Records from a data collection
- - -
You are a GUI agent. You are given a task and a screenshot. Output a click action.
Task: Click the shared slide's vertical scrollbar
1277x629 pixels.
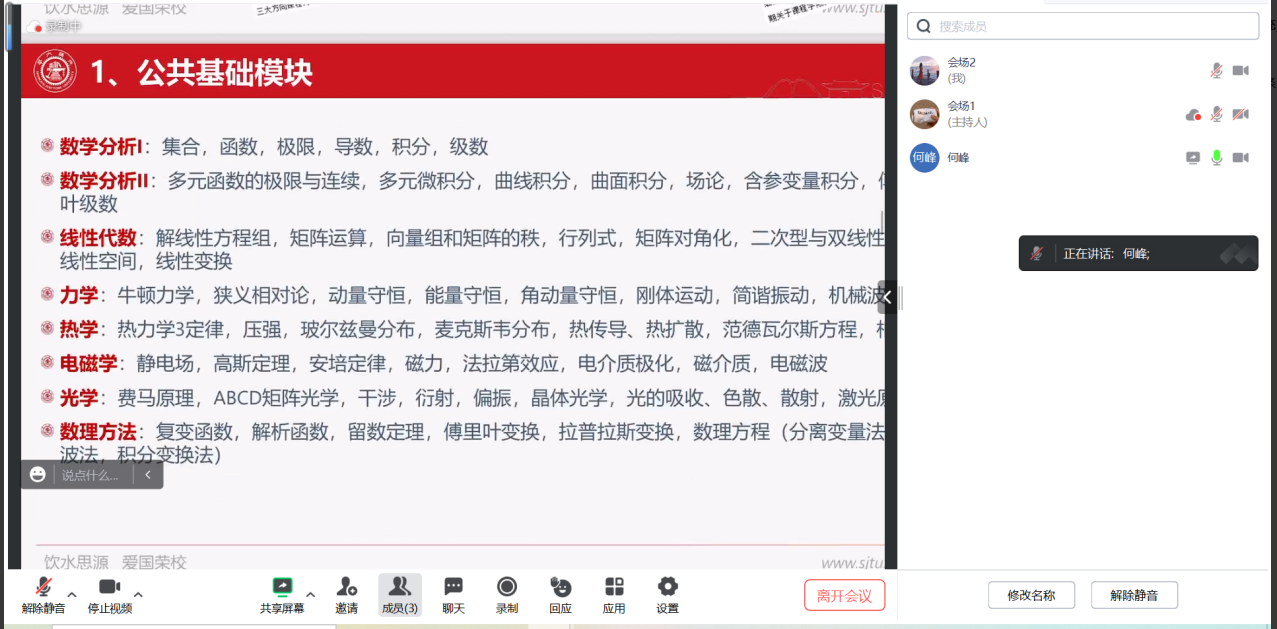click(881, 222)
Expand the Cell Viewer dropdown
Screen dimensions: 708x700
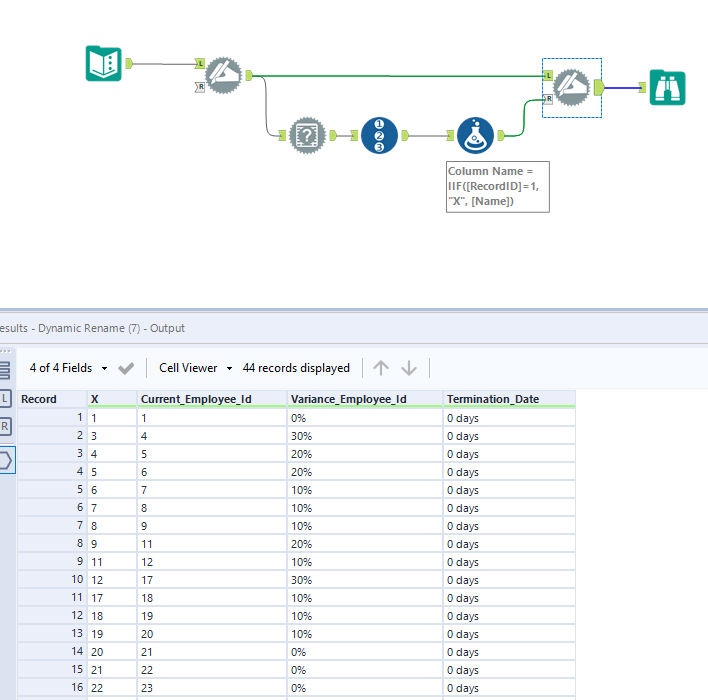tap(195, 368)
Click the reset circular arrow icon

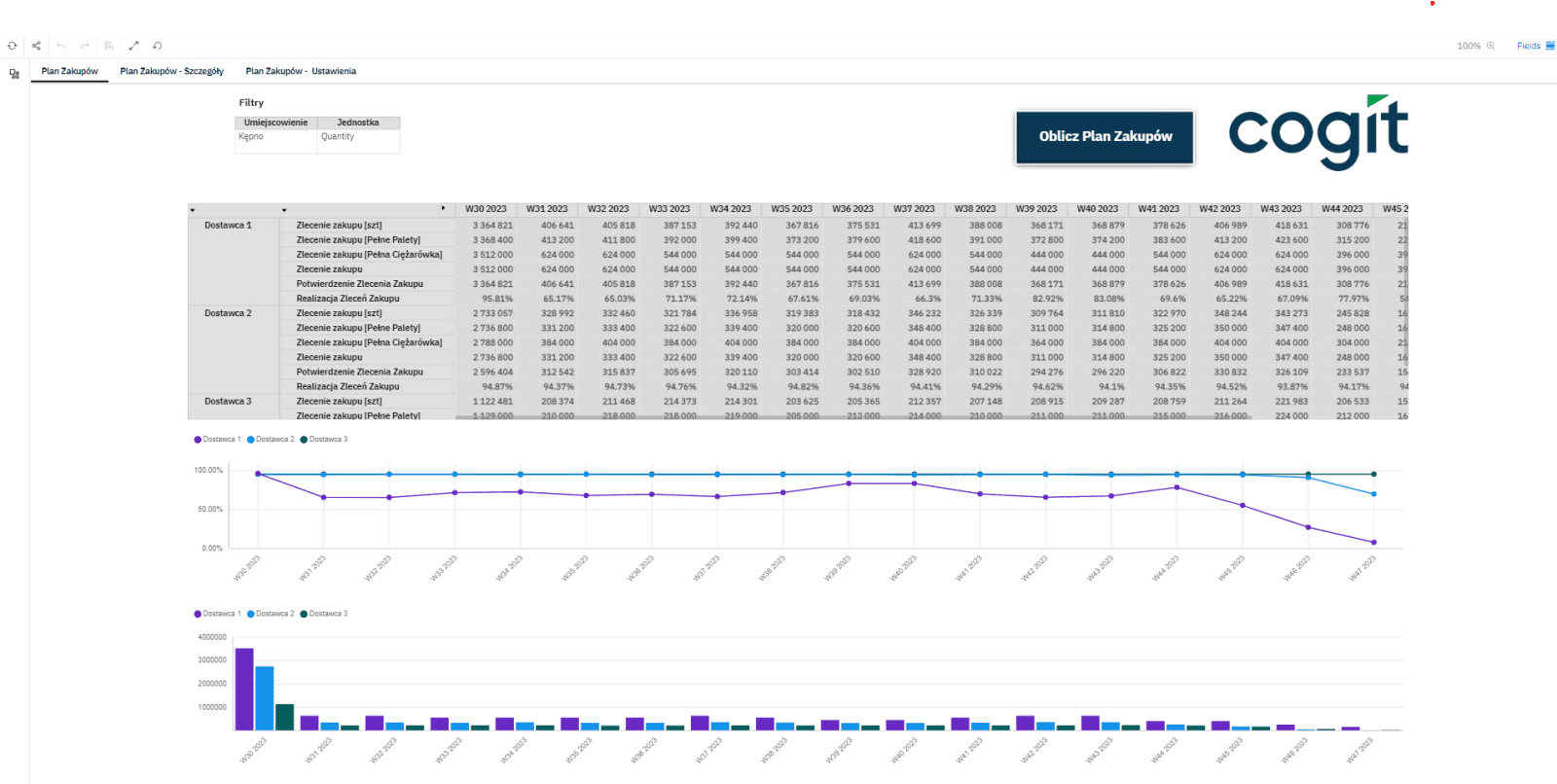click(158, 46)
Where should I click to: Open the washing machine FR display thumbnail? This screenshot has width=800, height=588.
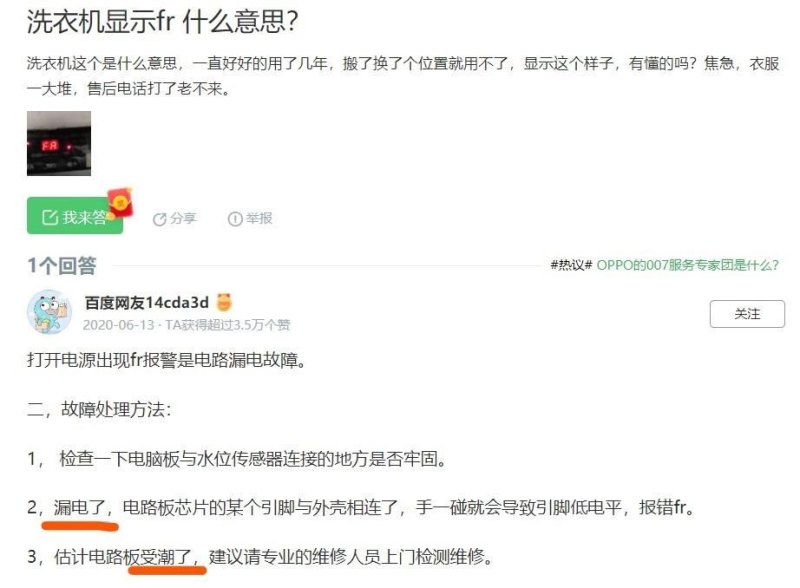(59, 143)
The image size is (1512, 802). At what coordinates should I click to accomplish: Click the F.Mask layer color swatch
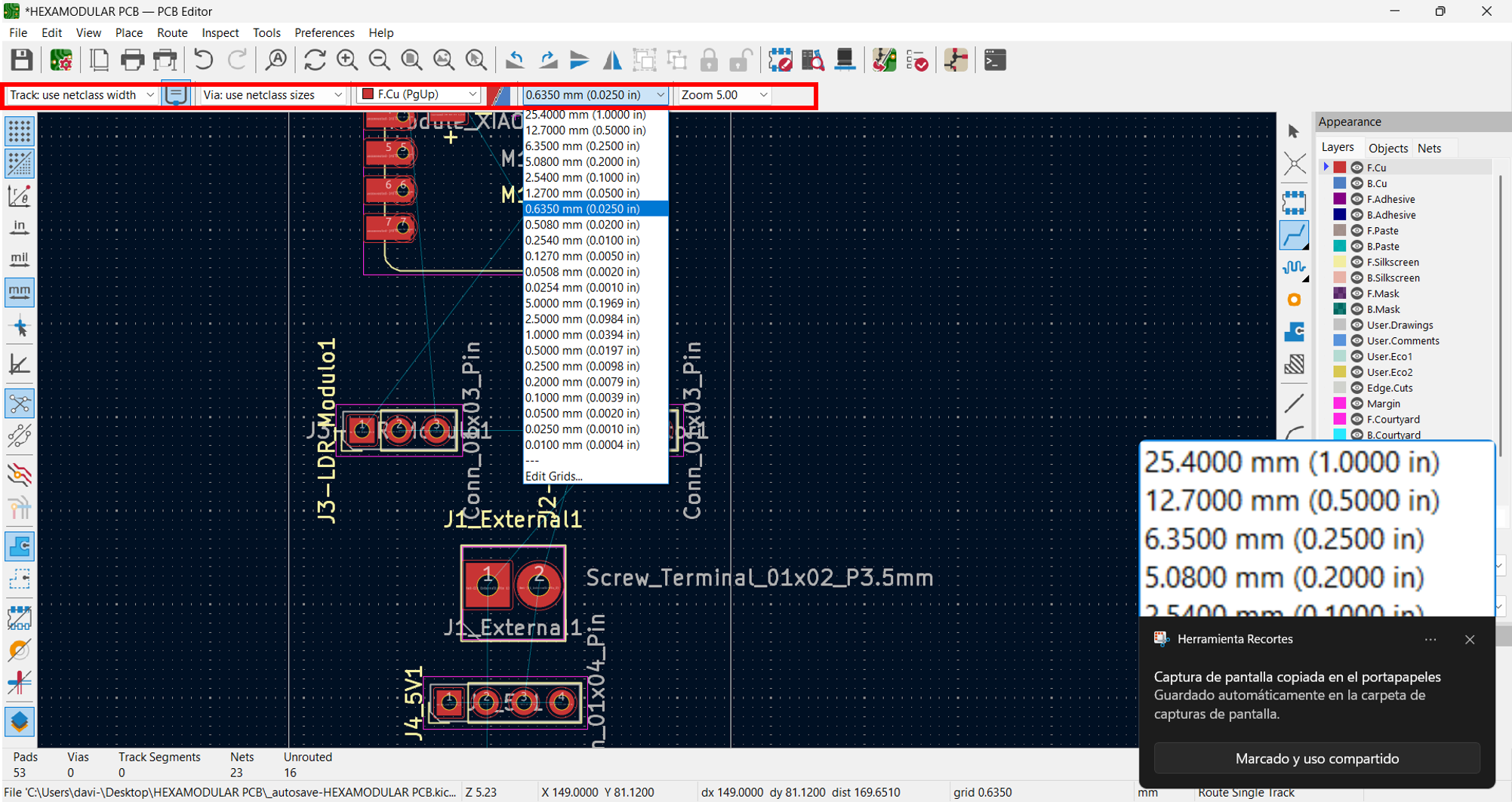1340,293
- - -
Work order:
Copy exactly the lines that run from the line containing "The image size" to the end of the data above, keeping both end lines and leaving out all pictures.

Result of the exercise:
The image size is (1512, 802). At what coordinates should I click to accomplish: Click the F.Mask layer color swatch
1340,293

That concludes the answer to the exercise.